Workflow for tag creation

Most of the time you will want tag pushes to trigger release publishing:

# .github/workflows/publish-release.yml
name: Publish release
on:
  push:
    tags:
      - "*"
jobs:
  publish:
    name: Publish release
    runs-on: ubuntu-latest
    permissions:
      contents: write
    steps:
      - name: Checkout
        uses: actions/checkout@v3
      - name: Publish release
        uses: ghalactic/github-release-from-tag@v5

It's also possible to use if conditionals to restrict the release publishing step inside a multi-purpose workflow, so that it only runs on tag pushes:

- name: Publish release
  uses: ghalactic/github-release-from-tag@v5
  if: github.ref_type == 'tag'

Workflow for manual runs

You may also want to be able to manually publish releases for a specific tag. This allows you to remedy failed publish attempts, or publish tags that were created before automated release publishing was set up:

# .github/workflows/publish-release-manual.yml
name: Publish release (manual)
on:
  workflow_dispatch:
    inputs:
      tag:
        description: The tag to publish
        required: true
jobs:
  publish:
    name: Publish release
    runs-on: ubuntu-latest
    permissions:
      contents: write
    steps:
      - name: Checkout
        uses: actions/checkout@v3
        with:
          ref: refs/tags/${{ inputs.tag }}
      - name: Publish release
        uses: ghalactic/github-release-from-tag@v5

GitHub token

By default, this action uses automatic token authentication to obtain the token used to manage releases. If for some reason you want to supply a different token, you can do so via action inputs:

# In your workflow:
- uses: ghalactic/github-release-from-tag@v5
  with:
    token: ${{ secrets.CUSTOM_GITHUB_TOKEN }}

The token requires the following permissions:

  • Write access to repository contents, in order to create releases.
  • Write access to discussions, in order to create release discussions.

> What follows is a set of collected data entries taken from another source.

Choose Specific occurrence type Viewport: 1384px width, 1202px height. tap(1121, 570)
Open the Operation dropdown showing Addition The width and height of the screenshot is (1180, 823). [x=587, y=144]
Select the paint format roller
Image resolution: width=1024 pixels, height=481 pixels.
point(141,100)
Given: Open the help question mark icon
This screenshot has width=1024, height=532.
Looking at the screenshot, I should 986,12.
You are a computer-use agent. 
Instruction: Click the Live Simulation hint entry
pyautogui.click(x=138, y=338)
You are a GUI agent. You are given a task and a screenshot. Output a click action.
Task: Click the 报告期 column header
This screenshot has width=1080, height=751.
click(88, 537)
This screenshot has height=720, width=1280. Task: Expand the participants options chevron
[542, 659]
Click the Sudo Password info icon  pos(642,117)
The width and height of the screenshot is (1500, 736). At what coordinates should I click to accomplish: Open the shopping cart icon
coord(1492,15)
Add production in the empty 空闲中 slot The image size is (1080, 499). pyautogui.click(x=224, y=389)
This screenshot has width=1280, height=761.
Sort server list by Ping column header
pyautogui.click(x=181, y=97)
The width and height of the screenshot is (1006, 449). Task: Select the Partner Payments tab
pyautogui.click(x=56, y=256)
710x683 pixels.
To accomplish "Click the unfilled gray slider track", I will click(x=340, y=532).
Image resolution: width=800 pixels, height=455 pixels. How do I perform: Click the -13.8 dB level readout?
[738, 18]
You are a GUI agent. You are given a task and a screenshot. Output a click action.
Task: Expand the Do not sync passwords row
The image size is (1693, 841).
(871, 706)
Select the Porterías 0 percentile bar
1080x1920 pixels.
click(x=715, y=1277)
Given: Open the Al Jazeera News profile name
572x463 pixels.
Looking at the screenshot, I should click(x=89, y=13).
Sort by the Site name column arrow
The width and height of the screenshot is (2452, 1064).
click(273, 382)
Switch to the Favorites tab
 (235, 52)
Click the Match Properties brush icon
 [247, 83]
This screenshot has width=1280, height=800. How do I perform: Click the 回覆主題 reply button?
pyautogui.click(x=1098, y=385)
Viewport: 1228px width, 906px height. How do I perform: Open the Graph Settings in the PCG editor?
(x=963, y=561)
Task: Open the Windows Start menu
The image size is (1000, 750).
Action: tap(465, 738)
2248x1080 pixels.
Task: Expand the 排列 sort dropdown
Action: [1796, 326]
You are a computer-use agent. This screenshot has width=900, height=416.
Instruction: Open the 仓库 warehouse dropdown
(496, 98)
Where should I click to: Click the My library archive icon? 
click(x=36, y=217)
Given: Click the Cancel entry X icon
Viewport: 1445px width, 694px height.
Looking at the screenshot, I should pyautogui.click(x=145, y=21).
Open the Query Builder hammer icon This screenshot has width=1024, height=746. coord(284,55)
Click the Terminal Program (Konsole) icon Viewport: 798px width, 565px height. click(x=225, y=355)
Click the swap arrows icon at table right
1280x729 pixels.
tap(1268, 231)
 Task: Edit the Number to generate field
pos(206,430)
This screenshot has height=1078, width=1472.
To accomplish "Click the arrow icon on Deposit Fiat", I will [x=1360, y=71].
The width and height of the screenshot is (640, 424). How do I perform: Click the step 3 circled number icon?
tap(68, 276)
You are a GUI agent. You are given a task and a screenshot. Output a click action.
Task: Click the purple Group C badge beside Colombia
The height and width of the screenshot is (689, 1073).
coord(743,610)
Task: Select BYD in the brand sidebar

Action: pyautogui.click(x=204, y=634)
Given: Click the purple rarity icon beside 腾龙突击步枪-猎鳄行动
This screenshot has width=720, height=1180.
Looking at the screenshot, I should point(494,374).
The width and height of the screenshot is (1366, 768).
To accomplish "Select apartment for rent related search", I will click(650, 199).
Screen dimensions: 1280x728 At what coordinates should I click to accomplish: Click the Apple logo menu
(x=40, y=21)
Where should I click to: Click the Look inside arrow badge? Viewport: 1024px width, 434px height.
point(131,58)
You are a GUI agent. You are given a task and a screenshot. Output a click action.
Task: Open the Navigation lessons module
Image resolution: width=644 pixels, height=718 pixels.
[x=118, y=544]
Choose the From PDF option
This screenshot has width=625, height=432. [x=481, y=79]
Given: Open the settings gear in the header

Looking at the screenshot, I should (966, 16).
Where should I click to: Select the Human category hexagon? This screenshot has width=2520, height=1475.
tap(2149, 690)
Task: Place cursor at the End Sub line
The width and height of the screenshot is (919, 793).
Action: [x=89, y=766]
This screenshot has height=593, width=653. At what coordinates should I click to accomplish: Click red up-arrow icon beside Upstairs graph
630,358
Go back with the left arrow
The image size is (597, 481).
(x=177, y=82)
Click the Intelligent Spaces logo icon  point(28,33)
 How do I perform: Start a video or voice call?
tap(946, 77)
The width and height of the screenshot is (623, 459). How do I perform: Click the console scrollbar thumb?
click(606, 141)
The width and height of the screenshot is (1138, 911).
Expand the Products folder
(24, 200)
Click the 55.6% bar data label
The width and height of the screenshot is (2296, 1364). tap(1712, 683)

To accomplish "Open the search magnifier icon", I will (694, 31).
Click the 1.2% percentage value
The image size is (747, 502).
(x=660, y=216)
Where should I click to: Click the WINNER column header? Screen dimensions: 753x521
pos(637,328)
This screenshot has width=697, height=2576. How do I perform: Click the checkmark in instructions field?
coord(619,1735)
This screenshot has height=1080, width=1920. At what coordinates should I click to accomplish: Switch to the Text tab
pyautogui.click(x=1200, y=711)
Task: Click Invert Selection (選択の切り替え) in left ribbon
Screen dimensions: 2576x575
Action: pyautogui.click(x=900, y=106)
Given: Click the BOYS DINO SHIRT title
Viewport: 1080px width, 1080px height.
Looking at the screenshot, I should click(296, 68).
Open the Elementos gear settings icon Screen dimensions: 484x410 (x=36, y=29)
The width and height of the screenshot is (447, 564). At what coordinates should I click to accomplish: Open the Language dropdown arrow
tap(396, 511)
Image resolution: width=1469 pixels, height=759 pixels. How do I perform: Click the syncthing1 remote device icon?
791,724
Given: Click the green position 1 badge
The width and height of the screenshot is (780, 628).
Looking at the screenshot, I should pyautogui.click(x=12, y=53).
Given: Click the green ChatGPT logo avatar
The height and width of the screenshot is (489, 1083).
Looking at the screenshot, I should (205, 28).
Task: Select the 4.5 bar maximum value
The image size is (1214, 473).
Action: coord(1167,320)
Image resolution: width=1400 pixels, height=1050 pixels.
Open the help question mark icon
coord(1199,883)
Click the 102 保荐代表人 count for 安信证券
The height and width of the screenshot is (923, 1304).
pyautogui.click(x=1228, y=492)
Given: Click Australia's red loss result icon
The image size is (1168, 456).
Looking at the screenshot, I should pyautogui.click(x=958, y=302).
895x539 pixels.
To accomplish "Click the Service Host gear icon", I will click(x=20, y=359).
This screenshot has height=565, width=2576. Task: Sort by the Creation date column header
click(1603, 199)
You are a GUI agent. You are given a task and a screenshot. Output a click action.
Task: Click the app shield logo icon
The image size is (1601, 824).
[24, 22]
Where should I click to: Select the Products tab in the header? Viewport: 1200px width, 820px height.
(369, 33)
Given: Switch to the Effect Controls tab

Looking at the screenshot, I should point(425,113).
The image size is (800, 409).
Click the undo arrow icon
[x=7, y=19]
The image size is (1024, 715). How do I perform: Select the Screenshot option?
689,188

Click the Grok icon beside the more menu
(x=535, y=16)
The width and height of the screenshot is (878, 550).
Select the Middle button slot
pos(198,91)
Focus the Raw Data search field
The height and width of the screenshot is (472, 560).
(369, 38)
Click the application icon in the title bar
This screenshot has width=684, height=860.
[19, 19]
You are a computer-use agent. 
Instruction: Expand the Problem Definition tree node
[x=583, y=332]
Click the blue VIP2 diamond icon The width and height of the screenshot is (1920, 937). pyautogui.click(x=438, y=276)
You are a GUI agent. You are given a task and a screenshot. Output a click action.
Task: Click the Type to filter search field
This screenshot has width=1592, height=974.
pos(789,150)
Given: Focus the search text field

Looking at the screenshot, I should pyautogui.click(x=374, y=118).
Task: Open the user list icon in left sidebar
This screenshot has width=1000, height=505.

For information on how to grant these permissions, see Modifying the permissions for the GITHUB_TOKEN.

Note

In February 2023, the default token permissions for new repos changed to be read-only. If your repo was created before this time, the default token would have been pre-configured with write access.

Release stability

This action uses SemVer rules to determine whether a tag should be published as a pre-release, or a stable release. The decision is made as follows:

  • If the tag name is a "stable" SemVer version, it's considered a stable release.
  • If the tag name is an "unstable" SemVer version, it's considered a pre-release.
  • If the tag name is not a valid SemVer version, it's considered a pre-release.

The standard SemVer rules are relaxed a bit to allow for tag names with a v prefix (e.g. v1.2.3), as well as major/minor version tag names (e.g. v1, v1.2) as per GitHub's recommendations for action versioning.

It's also possible to configure an override for this behavior, and force a release to be published as either a pre-release or stable release. This can be done via the configuration file, or via action inputs:

# In .github/github-release-from-tag.yml:
prerelease: true # or false
# In your workflow:
- uses: ghalactic/github-release-from-tag@v5
  with:
    prerelease: "true" # or "false"

Example release stabilities

Tag name Is SemVer? Release stability
1 / v1 no stable release
1.2 / v1.2 no stable release
1.2.3 / v1.2.3 yes stable release
1.2.3+21AF26D3 / v1.2.3+21AF26D3 yes stable release
0.1.0 / v0.1.0 yes pre-release
1.2.3-alpha / v1.2.3-alpha yes pre-release
0 / v0 no pre-release
0.1 / v0.1 no pre-release
something-else no pre-release

Draft releases

This action can be configured to create draft releases. These draft releases can then be published manually at some later time via GitHub. You can enable this feature via the configuration file, or via action inputs:

# In .github/github-release-from-tag.yml:
draft: true
# In your workflow:
- uses: ghalactic/github-release-from-tag@v5
  with:
    draft: "true"

Release name and body

This action generates a release name and body from your tag annotation message. Git already breaks your tag annotation messages into two parts that line up with each part of a GitHub release:

  • The tag annotation subject becomes the release name.
  • The tag annotation body is rendered as Markdown, and used as the release body.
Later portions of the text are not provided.